→ Instrução A: Traduza para o inglês a seguinte frase do trecho sobre Edom e o profeta Obadias, apresentado abaixo: "Solidariedade, esta é a palavra chave daquilo que se esperava de Edom."

→ Trecho do texto:
O ESCÂNDALO E A DENÚNCIA DO PROFETA

            Solidariedade, esta é a palavra chave daquilo que se esperava de Edom. Apesar de todo o histórico de desentendimentos desde os patriarcas dos dois povos, é claro que a expectativa do escritor era de uma postura mais nobre dos irmãos edomitas.
Mas ao invés de solidariedade o sentimento que norteou as ações dos edomitas foi a vingança, isto é o que escandaliza do profeta como aponta ROSSI (2006, p. 15): “a violência maior não está nos atos assassinos dos exércitos da Babilônia, mas sim no povo irmão que age como inimigo”. De fato é razoável que a babilônia respondesse com toda força ao segundo levante israelita, mas a falta de solidariedade da nação irmã, a sua incapacidade de associação e ausência de qualquer sentimento fraterno constituiu num fato gerador de grande mágoa denunciada por Obadias.
Já lemos que não é só Obadias que se escandaliza com essa postura dos edomitas, mas também Amós (1,11), Ezequiel (25,12-14;35,5), se  escandalizam e denunciam o sentimento vingativo de Edom surdo ao apelo do sangue fraterno. “Nessa situação, em que a dor se faz mais forte do que nunca, é que percebemos o profeta Abdias abrindo os olhos, a fim de notarmos algo de extrema importância: a violência vem acompanhada de falta de solidariedade” (ROSSI, 2006, p. 15). PAZDAM apud BERGANT & KARRIS (2010, p. 117) nos trás a informação de que “há até uma alegação de que os edomitas incendiaram o Templo (cf. 3Edr 4,35).”

EXPECTATIVA DE UMA JUSTIÇA DIVINA

Toda essa triste história de desentendimentos entre irmãos que constatamos quando lemos a história desses dois povos desencadeia numa espiral de ódio e vingança. E como afirma ROSSI (2006, p.26) “vingança atrapalha a vida das pessoas e as destrói por dentro”. Percebe-se tanto do lado de edomitas como por parte dos judaítas uma incapacidade de esquecer, superar ou perdoar erros antigos gerando esse círculo vicioso de ódio e violência onde um se alegra com a desgraça de seu irmão.

→ Material extraído:

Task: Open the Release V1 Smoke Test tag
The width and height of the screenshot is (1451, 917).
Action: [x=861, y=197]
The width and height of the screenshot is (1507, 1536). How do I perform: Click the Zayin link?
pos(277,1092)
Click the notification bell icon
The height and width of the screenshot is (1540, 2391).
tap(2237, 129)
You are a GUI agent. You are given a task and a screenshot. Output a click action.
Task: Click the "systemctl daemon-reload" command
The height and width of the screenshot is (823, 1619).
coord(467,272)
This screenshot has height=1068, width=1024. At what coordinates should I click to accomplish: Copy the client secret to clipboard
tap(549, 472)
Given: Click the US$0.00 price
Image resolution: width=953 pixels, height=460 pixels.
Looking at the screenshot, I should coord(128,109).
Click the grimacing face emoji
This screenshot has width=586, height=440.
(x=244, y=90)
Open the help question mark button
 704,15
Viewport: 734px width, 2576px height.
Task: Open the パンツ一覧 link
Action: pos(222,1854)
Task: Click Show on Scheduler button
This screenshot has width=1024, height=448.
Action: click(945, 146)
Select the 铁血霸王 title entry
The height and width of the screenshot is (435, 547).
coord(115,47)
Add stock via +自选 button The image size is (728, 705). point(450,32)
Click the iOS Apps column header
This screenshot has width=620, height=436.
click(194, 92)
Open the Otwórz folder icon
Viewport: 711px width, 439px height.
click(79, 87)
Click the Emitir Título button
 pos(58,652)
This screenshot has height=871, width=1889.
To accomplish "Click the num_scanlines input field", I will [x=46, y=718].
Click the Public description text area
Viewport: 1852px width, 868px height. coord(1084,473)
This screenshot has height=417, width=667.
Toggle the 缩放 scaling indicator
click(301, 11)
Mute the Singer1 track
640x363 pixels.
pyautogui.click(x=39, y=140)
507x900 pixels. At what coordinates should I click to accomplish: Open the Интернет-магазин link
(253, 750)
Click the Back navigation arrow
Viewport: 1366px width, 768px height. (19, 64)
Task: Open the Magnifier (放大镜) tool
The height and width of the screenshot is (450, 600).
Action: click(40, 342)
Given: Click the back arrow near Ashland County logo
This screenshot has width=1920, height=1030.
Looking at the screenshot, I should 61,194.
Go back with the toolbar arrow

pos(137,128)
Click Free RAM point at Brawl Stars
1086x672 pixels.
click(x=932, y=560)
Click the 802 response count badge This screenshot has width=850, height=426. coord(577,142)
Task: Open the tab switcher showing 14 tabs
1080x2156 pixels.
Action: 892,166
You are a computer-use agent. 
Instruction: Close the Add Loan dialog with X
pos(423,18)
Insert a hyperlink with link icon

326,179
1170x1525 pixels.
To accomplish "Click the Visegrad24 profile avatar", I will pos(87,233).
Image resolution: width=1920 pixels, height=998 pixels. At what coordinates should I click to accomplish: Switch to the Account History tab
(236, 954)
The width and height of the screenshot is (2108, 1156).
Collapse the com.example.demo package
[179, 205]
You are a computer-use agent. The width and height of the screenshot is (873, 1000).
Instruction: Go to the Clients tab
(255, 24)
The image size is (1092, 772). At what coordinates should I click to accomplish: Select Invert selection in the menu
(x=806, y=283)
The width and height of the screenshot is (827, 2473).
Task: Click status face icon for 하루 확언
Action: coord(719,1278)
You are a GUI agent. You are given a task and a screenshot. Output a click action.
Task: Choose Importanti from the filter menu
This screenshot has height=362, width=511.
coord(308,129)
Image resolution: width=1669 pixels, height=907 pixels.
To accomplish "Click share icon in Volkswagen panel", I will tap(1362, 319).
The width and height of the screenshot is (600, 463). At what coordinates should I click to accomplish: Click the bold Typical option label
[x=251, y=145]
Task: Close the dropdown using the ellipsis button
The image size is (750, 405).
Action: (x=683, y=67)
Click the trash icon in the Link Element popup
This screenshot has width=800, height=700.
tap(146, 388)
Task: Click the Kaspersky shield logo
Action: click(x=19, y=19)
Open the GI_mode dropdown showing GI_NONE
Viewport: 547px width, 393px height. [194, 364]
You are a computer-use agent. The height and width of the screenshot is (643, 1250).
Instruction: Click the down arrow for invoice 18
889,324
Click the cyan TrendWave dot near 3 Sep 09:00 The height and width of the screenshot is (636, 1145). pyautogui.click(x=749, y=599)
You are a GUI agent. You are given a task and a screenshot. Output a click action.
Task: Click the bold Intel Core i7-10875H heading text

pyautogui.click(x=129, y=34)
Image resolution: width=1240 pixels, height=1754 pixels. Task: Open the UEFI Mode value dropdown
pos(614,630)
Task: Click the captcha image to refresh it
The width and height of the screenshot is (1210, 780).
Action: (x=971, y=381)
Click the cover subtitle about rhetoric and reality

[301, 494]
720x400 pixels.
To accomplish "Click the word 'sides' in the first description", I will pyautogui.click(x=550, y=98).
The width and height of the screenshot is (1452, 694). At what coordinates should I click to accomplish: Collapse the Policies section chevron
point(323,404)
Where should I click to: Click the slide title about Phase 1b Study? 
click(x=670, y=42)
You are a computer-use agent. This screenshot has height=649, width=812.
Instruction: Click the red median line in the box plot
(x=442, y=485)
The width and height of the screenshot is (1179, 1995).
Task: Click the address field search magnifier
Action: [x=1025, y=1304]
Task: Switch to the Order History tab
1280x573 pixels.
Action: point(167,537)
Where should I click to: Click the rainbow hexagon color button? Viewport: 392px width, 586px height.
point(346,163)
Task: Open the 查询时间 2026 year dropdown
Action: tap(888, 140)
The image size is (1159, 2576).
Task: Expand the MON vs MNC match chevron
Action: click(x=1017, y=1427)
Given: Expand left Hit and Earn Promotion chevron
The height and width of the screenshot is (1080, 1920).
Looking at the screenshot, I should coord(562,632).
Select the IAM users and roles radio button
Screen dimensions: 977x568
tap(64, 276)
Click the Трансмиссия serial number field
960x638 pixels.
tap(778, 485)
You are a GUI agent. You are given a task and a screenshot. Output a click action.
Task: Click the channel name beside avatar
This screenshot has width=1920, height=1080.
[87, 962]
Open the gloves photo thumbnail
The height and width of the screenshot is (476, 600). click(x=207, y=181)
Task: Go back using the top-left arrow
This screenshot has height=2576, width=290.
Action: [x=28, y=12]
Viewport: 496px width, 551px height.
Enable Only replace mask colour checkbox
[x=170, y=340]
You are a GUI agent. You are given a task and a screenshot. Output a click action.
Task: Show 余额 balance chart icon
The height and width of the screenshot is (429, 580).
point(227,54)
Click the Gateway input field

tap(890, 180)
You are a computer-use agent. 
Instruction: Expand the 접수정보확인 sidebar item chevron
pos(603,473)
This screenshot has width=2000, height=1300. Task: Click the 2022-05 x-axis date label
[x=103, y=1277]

→ Instrução B: Reescreva um trecho das entradas trocando "screenshot" por "image" e mantendo todo o resto igual. Comece na linha que contém "Viewport: 496px width, 551px height." e vá até a última linha das entradas.

→ Resposta A: Solidarity: this is the key word for what was expected of Edom.

→ Resposta B:
Viewport: 496px width, 551px height.
Enable Only replace mask colour checkbox
[x=170, y=340]
You are a GUI agent. You are given a task and a image. Output a click action.
Task: Show 余额 balance chart icon
The height and width of the image is (429, 580).
point(227,54)
Click the Gateway input field

tap(890, 180)
You are a computer-use agent. 
Instruction: Expand the 접수정보확인 sidebar item chevron
pos(603,473)
This image has width=2000, height=1300. Task: Click the 2022-05 x-axis date label
[x=103, y=1277]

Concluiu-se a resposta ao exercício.